The CK domain present in numerous metazoan proteins interacts with a variety of targets, namely with the TFPD ectodomains of the TGFβ superfamily of receptors [1, 3, 4, 12], co-receptor Cripto-1 [42] that also regulates canonical WNT signaling [43], some GPCRs [25, 44, 45], α-helical GFRα3 [39], and the low-density lipoprotein-receptor gene family LRP5, LRP6, and LRP4 [46, 47] that links Dickkopf1 and USAG1 (Wise protein) with WNT and BMP signaling pathways [43, 48]. The CK domains of the TGFβ factors bind to diverse extracellular proteins such as the eight TGFβ antagonists (Table 1) and other antagonists, namely follistatin-like 1 and follistatin-related gene (FLRG, follistatin-like 3) [49], Noggin, and bone morphogenetic protein and activin membrane-bound inhibitor (BAMBI) [50], Twisted gastrulation [51], and VWC repeats of the chordin-like proteins, e.g., Ventroptin (NP_001137453, also know as Neuralin) [3]. It is likely that this list is far from complete since the CK motif may be also present in the Sco-spondin family of proteins [52] and in many proteins whose functions remain unknown (Cys_Motif in the supplemental data). Sequence attributes-based fine clustering of protein sequences followed with quantification of AA substitutions in a given subgroup within a multigene superfamily of functionally related proteins could be useful for the detection of the residues that are crucial for the fold and its interaction with biologically relevant targets. The I _e graphs derived from the MSAs of functionally related factors of the TGFβs and the ectodomains of their principal receptors show that some of the sequence positions are highly conserved (Figs. S3 and S4 in the supplemental data).

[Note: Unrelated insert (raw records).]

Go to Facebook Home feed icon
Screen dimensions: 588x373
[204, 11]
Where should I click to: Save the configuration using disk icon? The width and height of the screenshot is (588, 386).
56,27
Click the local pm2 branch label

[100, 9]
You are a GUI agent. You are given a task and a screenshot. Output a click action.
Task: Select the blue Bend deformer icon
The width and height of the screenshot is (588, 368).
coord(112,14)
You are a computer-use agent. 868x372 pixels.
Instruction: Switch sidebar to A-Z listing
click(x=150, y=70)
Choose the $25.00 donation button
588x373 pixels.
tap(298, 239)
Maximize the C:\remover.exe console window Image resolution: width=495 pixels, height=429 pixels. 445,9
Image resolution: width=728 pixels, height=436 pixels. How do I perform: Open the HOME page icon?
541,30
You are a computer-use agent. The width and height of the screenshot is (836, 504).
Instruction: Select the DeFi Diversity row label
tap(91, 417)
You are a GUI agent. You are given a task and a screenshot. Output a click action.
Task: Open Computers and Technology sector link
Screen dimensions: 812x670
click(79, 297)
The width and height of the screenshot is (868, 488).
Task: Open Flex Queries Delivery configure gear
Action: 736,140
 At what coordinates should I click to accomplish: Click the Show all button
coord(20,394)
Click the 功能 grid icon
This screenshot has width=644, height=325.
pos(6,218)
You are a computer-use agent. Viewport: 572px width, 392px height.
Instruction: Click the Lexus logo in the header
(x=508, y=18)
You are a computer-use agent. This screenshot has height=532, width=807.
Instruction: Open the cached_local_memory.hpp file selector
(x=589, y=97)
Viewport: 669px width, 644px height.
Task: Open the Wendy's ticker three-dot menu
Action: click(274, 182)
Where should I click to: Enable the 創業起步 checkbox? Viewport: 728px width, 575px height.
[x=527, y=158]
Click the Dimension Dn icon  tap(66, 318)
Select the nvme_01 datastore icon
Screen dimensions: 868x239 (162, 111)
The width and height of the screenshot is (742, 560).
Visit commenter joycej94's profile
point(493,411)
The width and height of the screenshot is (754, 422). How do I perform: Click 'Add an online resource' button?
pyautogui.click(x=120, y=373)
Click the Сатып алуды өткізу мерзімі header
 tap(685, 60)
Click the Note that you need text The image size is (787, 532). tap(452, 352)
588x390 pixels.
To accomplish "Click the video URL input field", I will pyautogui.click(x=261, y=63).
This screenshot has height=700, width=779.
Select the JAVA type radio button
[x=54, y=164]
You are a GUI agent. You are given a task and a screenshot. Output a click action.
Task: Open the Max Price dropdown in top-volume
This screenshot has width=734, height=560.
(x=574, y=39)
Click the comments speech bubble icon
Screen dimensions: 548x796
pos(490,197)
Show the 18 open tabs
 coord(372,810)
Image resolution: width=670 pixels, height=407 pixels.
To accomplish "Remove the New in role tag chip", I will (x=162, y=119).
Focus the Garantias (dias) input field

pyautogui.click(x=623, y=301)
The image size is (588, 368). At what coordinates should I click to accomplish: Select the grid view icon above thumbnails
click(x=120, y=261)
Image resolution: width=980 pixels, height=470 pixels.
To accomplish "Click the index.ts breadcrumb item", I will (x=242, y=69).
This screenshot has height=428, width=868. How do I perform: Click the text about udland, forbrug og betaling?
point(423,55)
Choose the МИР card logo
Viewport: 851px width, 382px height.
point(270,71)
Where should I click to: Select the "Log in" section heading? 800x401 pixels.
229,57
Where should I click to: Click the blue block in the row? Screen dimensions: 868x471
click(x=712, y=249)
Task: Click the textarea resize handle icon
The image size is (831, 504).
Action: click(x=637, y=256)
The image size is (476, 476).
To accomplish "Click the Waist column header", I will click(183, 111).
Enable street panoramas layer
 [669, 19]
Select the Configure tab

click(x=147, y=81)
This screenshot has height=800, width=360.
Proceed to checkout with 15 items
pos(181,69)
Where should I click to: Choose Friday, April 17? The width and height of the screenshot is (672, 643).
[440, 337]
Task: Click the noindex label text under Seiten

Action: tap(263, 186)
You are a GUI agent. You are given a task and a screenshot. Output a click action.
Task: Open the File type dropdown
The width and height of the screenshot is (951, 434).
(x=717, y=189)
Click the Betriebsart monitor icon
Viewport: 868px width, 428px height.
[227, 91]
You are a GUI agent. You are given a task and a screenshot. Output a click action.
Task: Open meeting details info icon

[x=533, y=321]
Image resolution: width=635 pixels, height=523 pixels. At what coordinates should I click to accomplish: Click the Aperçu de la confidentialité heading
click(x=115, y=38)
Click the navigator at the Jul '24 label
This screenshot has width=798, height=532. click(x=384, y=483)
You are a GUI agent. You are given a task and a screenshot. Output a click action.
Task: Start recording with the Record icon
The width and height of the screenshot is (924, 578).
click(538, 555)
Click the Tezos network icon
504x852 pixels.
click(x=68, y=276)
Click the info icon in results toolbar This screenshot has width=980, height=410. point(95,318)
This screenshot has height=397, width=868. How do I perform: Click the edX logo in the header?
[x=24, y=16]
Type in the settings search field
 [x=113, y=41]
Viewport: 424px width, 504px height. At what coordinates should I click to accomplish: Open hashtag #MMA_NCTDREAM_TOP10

Several different folds consist of β-structure-rich fingers that are tightened up by distinct Cys–Cys networks. For example, Interleukin-17 (Il-17; NP_443104) has its spatial arrangement of fingers similar to that of the archetypal CK domain, but the fingers are tightened up by only two SS bonds at the ‘heel’ of the molecule (1JPY.pdb) while there is no third SS bond that would pass through the macro-cycle formed by the two SS bridges (Fig. S9A in the supplemental data). This implies that the key element of the CK domain is missing in the Il-17 fold [53]. Even if several other groups of proteins contain fingered structures that are rich in β-strands, such as Dickkopf1 (Dkk1) (Fig. S9B in the supplemental data) [54] or the Argos protein [55], but all those folds are stabilized by distinct spatial configurations of SS networks. Moreover, intramolecular interaction patterns are different in these three folds than in the CK and TFPD folds. So far, only one intriguing structural similarity between the agglutinin fold and that of the TFPD fold of a snake neurotoxin has been discussed [56].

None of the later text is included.